Similar to hedge funds, REITs can also create some hefty fees that you may not have been expecting. What most people don’t realize is that, with REITs, they have to pay back at least 90% of the profit it made to its shareholders. That leaves you only with a small chunk of change back in your pocket. Because of this, dealing with upfront fees can be costly.
It isn’t uncommon for REITs to charge upfront fees of 9 to 10%, though others have even seen numbers as high as 15%. On top of these substantial fees, you will also have to deal with external manager fees.
Once again, these fees can vary significantly depending on who the company is and your relationship. Manager or management fees refer to a percentage charged to the fund manager themselves. So, while these fees are necessary for the process, you need to weigh if they are worth it in the long run or not.
In general, REITs are considered to be somewhat low-risk. You don’t necessarily have to invest large sums of money, and real estate is something that tends to be a fairly stable market. (Well, most of the time, at least.) However, there are some shocking risks that do come from these specific types of trusts.
The biggest risk you’re going to face with these types of trusts is the interest rate. As interest rates rise, demand for REITs lower significantly, affecting their worth.

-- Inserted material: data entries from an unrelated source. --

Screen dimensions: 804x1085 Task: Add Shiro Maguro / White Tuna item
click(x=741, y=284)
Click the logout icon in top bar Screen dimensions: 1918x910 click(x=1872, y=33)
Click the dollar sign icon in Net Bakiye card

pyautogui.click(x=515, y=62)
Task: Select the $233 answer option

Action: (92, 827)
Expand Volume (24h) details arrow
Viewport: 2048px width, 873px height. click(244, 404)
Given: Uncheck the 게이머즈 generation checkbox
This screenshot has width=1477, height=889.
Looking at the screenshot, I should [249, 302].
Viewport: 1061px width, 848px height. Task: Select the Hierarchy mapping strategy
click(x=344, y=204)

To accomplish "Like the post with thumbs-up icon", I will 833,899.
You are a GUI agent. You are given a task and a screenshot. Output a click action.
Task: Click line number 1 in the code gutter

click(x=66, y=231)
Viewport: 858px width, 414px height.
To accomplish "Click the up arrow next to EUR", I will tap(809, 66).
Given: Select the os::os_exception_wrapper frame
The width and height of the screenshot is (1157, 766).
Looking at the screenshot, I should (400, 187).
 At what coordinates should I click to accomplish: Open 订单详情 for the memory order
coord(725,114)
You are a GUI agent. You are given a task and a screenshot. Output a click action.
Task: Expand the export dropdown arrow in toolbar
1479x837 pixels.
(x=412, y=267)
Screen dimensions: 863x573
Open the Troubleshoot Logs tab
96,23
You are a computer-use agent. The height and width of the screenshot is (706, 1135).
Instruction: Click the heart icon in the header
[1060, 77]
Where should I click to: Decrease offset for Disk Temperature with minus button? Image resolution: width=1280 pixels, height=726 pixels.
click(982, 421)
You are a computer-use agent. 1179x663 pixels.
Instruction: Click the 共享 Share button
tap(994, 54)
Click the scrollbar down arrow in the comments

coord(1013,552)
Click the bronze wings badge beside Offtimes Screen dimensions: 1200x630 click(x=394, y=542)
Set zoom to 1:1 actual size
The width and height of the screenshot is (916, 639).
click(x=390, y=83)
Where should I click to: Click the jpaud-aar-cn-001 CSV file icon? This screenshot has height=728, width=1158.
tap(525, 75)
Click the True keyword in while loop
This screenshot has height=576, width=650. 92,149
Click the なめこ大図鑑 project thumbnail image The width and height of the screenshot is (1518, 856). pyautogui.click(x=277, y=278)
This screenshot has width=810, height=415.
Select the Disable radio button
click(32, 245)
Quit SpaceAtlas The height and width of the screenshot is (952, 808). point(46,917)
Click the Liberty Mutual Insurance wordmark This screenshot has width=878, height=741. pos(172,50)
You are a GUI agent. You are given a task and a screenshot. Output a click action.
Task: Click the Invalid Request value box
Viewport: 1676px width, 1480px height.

If you can ride it out until interest rates lower again, that’s great, but this can typically greatly affect your entire real estate investment.
You’re also going to face the risk of investing in a REIT that simply shouldn’t be invested in. Certain types of poperies are known to be declining in popularity, making them unappealing for investors. You don’t want to get caught investing in an experimental warehouse that just isn’t going to go anywhere.
Opposite of hedge funds, REITs are completely available within the public sector. Anyone and everyone who wants to be a part of the world of real estate technology can with these trusts, making them much more accessible than hedge funds ever will be.
You can choose to invest in various different types of properties, and, as we mentioned, these trusts are sold like stocks and are highly liquid. So, if you feel selling your trust at any time, you’re welcome to. Plus, you don’t have to deal with lengthy lock-up periods of your funds.
So, if you’re looking to start investing in something that’s fairly low-risk but still quite exciting, REITs might be the best route for you to go. Again, they’re not completely without risk, but they’re much safer than hedge funds in terms of preserving your money. Plus, you get to say that you own property, which is cool in and of itself.
Making the Right Choice
Whether you decide to invest in a hedge fund or buy some REITs is entirely up to you. Or, maybe you want to combine the two and buy real estate REITs. All options are perfectly reasonable as long you feel they’re right for you and your lifestyle.
Before making an investment, always consider factors like accessibility, risk and reward, and the excess fees they might charge. Then, choosing between hedge funds and REITs is a breeze.